— Begin ARTICLE —
Then, the unimaginable happened. In 1987, when Bette Davis was physically at her most vulnerable, and to her shock and horror, her daughter, B.D. Hyman published a vicious "tell-all" book entitled "My Mother's Keeper", which trashed her mother mercilessly. Once again, Kathryn Sermak had to summon all of the energy and courage she could muster to console, support and advocate for Miss Davis through the public humiliation of this ordeal.
Kath worked with Bette Davis on film sets. She took care of daily appointments - interviews, travel to awards shows (including the Kennedy Center Honors) and numerous film festivals, and a myriad of other details in the life of an astonishingly active (given what she'd been through) movie star who loved to work and to keep busy. It was Kath's idea that Bette Davis should write her 1987 book "This 'n That", which includes a fascinating chapter setting the record straight, once and for all, about what Bette Davis REALLY thought about Joan Crawford.
And, sadly, it was Kath who stayed by Miss Davis' side right to her last breath. Miss Davis made Kath promise that one day she would write a book about their relationship. It took Kath 30 years to fulfil that promise. But the book was worth the wait. After reading it, I felt like I had been there, with the two of them, going through all the ups and downs of Miss Davis' tumultuous last decade. The book allowed the fans to get an "up close and personal" look at who Bette Davis really was, and how she approached every aspect of her life - her family, her work, her colleagues, her likes and dislikes - in a word, everything.
At Kathryn Sermak's request, the interview was held back and released on April 5, 2021, which was Bette Davis' 113th birthday. Kath wanted this interview to be a special gift to the fans.
I have already received mixed reaction to the interview. Some people felt that I didn't ask the questions THEY wanted me to ask. Trust me, folks, I did my research and tried my very best. Some people were dissatisfied with Ms. Sermak's answers. Well, here's the thing: I ask the questions, and I can't control what the guest says or doesn't say. It's an interview, not a cross-examination - although, trust me, I often have to bite my tongue to keep from descending into a past life - and if you know me well, you'll understand why I say that.
The challenge of being a good interviewer - which I strive to be - is to do my homework, ask the best possible questions, and then hope the interviewee will be forthcoming and candid. Obviously, some interviewees are more detailed and focused in their responses than others. And the challenge of being a good audience member is to try to get an essence of who the person is and what they are really trying to convey: read between the lines, read the body language, try to decipher the chemistry between the interviewer and interviewee. That's what has always fascinated me about watching interviews.
So, the bottom line is this: if you are a serious Bette Davis fan, you're going to love this interview, because the penultimate thing that shines through Ms. Sermak's presentation is her obvious love, admiration and respect for her beloved Miss D. Thirty years after Bette Davis' death, Kath spoke about her as if she was still with us - in fact, on numerous occasions she actually referred to Miss Davis in the present tense. We should all be so lucky to have such a loyal friend, caregiver and confidante in our final years.
— End ARTICLE —
**TO-DO LIST**.
(a) According to the article on Bette Davis and Kathryn Sermak, on what date was the interview released?
(b) Rewrite the stretch of the article on Bette Davis and Kathryn Sermak from "I have already" through "I say that.", with "interrogation" in place of "cross-examination".
— Begin AVAILABLE DATA —
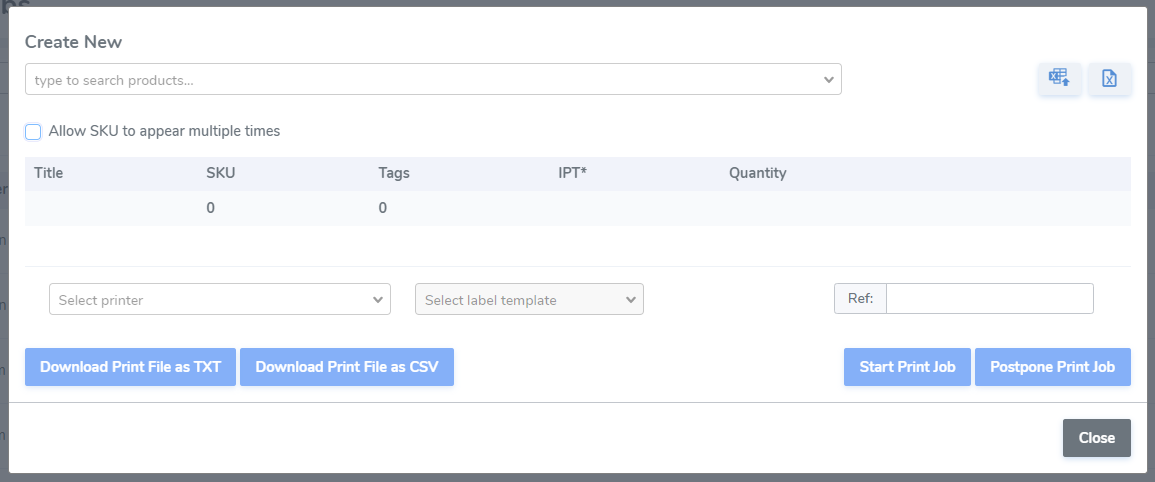Open the Select printer dropdown
Image resolution: width=1155 pixels, height=482 pixels.
pyautogui.click(x=220, y=299)
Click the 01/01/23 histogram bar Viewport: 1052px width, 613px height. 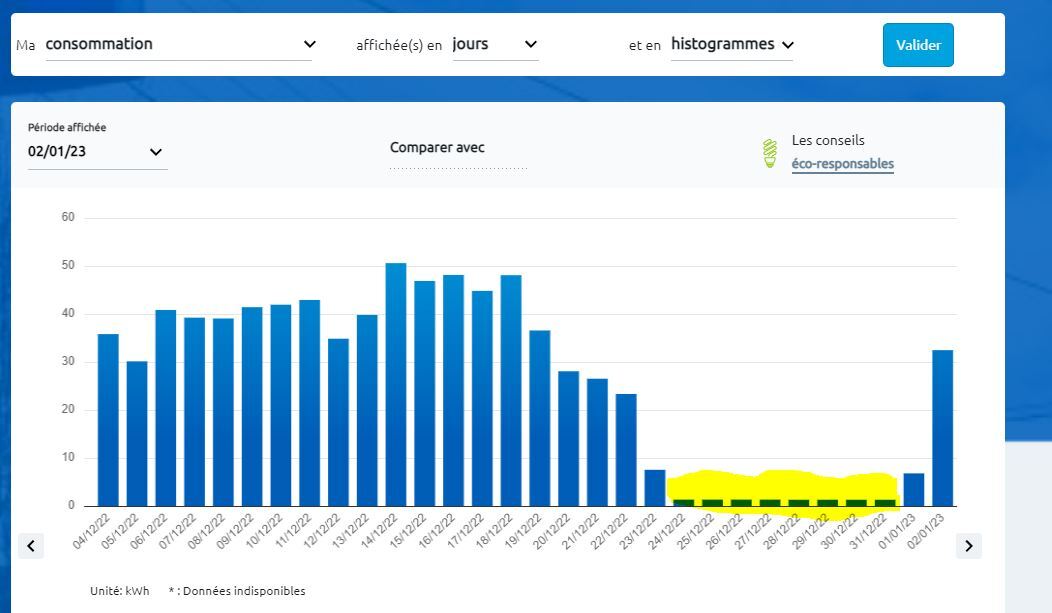point(914,490)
— End AVAILABLE DATA —
**RESPONSES FOR EACH TASK**.
(a) April 5, 2021, Bette Davis' 113th birthday.

(b)
I have already received mixed reaction to the interview. Some people felt that I didn't ask the questions THEY wanted me to ask. Trust me, folks, I did my research and tried my very best. Some people were dissatisfied with Ms. Sermak's answers. Well, here's the thing: I ask the questions, and I can't control what the guest says or doesn't say. It's an interview, not a interrogation - although, trust me, I often have to bite my tongue to keep from descending into a past life - and if you know me well, you'll understand why I say that.